Rather than feel uplifted, I felt intimidated. It felt like church was no longer for worship but for fashion. Also, it seemed like a place for social status competition and comparison.
The word being preached was mostly targeted at specific people than general edification and encouragement.
I’m not one to judge but there were hypocrites that just didn’t practice what they themselves preached about.
This made me nonchalant, I just wasn’t interested and let’s just say my body was there but my mind and soul were somewhere else. I longed for more; I needed to feel that excitement when going to church but I felt nothing.
Because of all these, the devil did take advantage of me. He always made me see reasons not to go to church and I stopped going at some point.
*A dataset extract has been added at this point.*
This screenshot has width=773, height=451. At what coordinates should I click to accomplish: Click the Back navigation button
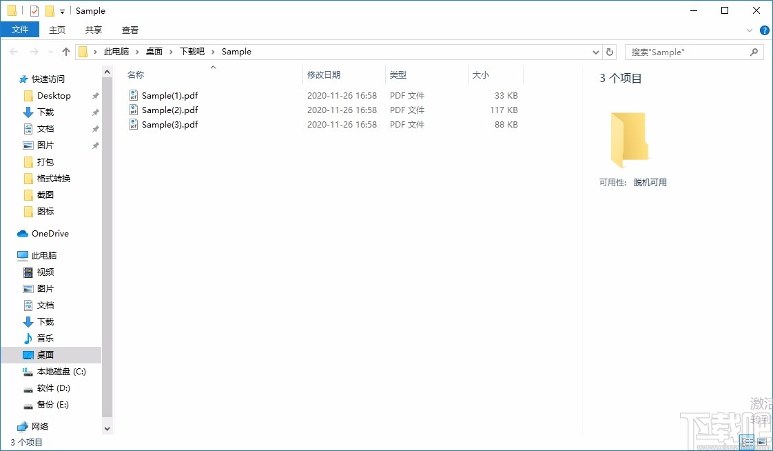[13, 52]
Every time, I would justify my reasons for not going to church. “The word doesn’t even feed me, besides, I know some of the things they are preaching”, I would say. “Some of them are hypocrites, they look down on people”, “I need to change my wardrobe so I won’t look too simple and I won’t be repeating clothes.
So I started to feed my ego, pride crept in unawares and I almost became comfortable in that state.
Somehow, In His mercy, God delivered me. He made me realize that fellowshipping with brethren is necessary and a command.
“And let us consider how we may spur one another on toward love and good deeds, not giving up meeting together, as some are in the habit of doing, but encouraging one another — and all the more as you see the day approaching
I also noticed that somehow, I became lukewarm and I didn’t know. I thought I could do it on my own, I thought reading my bible was enough and in fact better than going to church.
I kept judging how my church handled things and how the people behaved. I didn’t pray for them, instead, I was being self-righteous.
Now, I have started going to church but not that church. I changed churches and I am enjoying where I am now.
So what’s the point of all these things I have read so far you ask?
Well, if somehow you can relate to my own story, Then I know by now you have probably stopped going to church or you are contemplating the idea, please don’t.
Instead, I would like you to start going to church or you don’t stop at all, and watch yourself so you don’t fall.
The bible says in 1 Corinthians 10: 12
“Therefore let him that thinks he stands take heed lest he fall”
The devil is trying all that he can to take us far away from having a relationship with God and fellowshipping with believers. He doesn’t make it so obvious; he is quite subtle and cunning.
2 Corinthians 11:3 says
“But I am afraid that as the serpent deceived Eve by his cunning, your thoughts will be led astray from a sincere and pure devotion to Christ.”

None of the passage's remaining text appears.